The present invention also provides a combination of Borrelia antigens in a single polypeptide that, when used as a vaccine, are expected to prevent Lyme disease from becoming systemic. The chimeric proteins of the present invention can be effective in preventing Lyme disease, as well as having a therapeutic effect on established infection, for example after the tick bite is noticed by the patient.

The present invention is drawn to both lipidated and unlipidated chimeric proteins. Unlipidated chimeric proteins, such as the OspC/OspA chimeric proteins described herein, have certain advantages over their lipidated counterparts. These advantages include simpler production methods, improved yields of protein and simpler purification methods. While the lack of a lipidation signal provides several advantages, it had been thought that the lipidation signal was required for immunogenicity. However, as described herein, the non-lipidated OspC/OspA chimeric proteins of the present invention elicit an immune response that is at least as broadly reactive as that of lipidated OspA and lipidated OspC control proteins. Moreover, the unlipidated OspC/OspA chimeric proteins of the present invention unexpectedly elicit an immune response to more than one genospecies and/or strain of Lyme disease-causing Borrelia, including genospecies and/or strains that were not used to generate the particular chimeric OspC/OspA immunogen.

DETAILED DESCRIPTION OF THE INVENTION

The present invention pertains to chimeric proteins comprising various antigenic Borrelia polypeptides. In a preferred embodiment, the chimeric protein comprises Borrelia outer surface protein C (OspC) and outer surface protein A (OspA). These chimeric proteins have the general structure of OspC linked to OspA via a peptide bond. Each of the OspA and OspC portions of the chimeric OspC/OspA protein can be lipidated or unlipidated. In a preferred embodiment, the OspC/OspA chimer comprises OspC and OspA polypeptide fragments that do not possess their lipidation signals.

The chimeric forms of the OspA and OspC proteins described herein were bioengineered such that the resultant chimeric protein maintained at least some antigenicity of one or both of the parent molecules. As described herein, antigenic refers to the ability of a compound to bind products of an immune response, such as antibodies, T-cell receptors or both. Such responses can be measured using standard antibody detection assays, such as ELISA or standard T-cell activation assays. In a particular embodiment, the chimeric OspC/OspA proteins comprise OspA polypeptides which lack the putative autoreactive domain that has similarity to a region of human leukocyte function-associated antigen-1 (hLFA-1) (Gross, D. M. et al., Science, 281: 703-706 (1998)).

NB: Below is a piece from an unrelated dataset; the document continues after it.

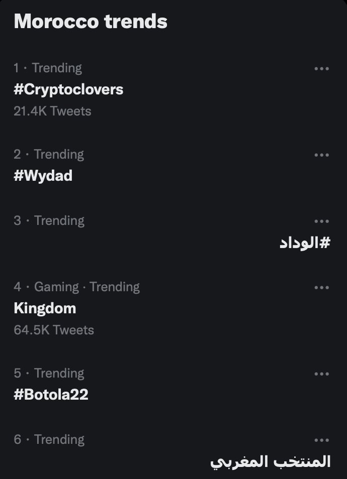Select the '1 · Trending' label
Image resolution: width=347 pixels, height=479 pixels.
48,68
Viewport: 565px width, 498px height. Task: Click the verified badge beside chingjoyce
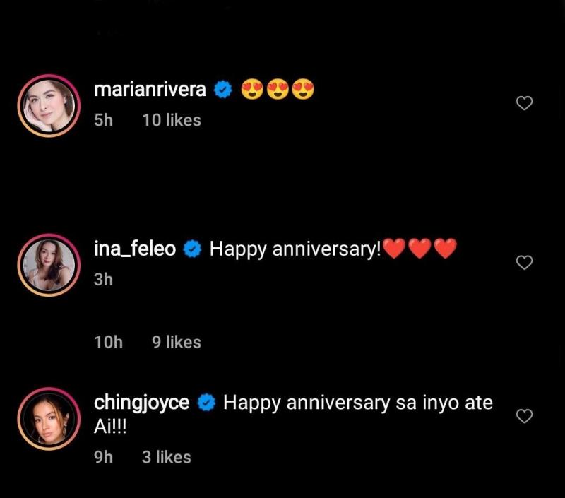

The current invention pertains to chimeric proteins comprising antigenic Borrelia polypeptides which do not occur in nature in the same Borrelia protein. The chimeric proteins are a combination of two or more antigenic polypeptides derived from Borrelia proteins. The antigenic polypeptides can be derived from different proteins from the same species of Borrelia, or different proteins from different Borrelia species, as well as from corresponding proteins from different species. As used herein, the term "chimeric protein" describes a protein comprising two or more polypeptides which are derived from corresponding and/or non-corresponding native Borrelia protein. A polypeptide "derived from" a native Borrelia protein is a polypeptide which has an amino acid sequence the same as an amino acid sequence present in a Borrelia protein, an amino acid sequence equivalent to the amino acid sequence of a naturally occurring Borrelia protein, or an amino acid sequence substantially similar to the amino acid sequence of a naturally occurring Borrelia protein (e.g., differing by a few amino acids), such as when a nucleic acid encoding a protein is subjected to site-directed mutagenesis. "Corresponding" proteins are equivalent proteins from different species or strains of Borrelia, such as outer surface protein A (OspA) from strain B31 and OspA from strain K48. The invention additionally pertains to nucleic acids encoding these chimeric proteins.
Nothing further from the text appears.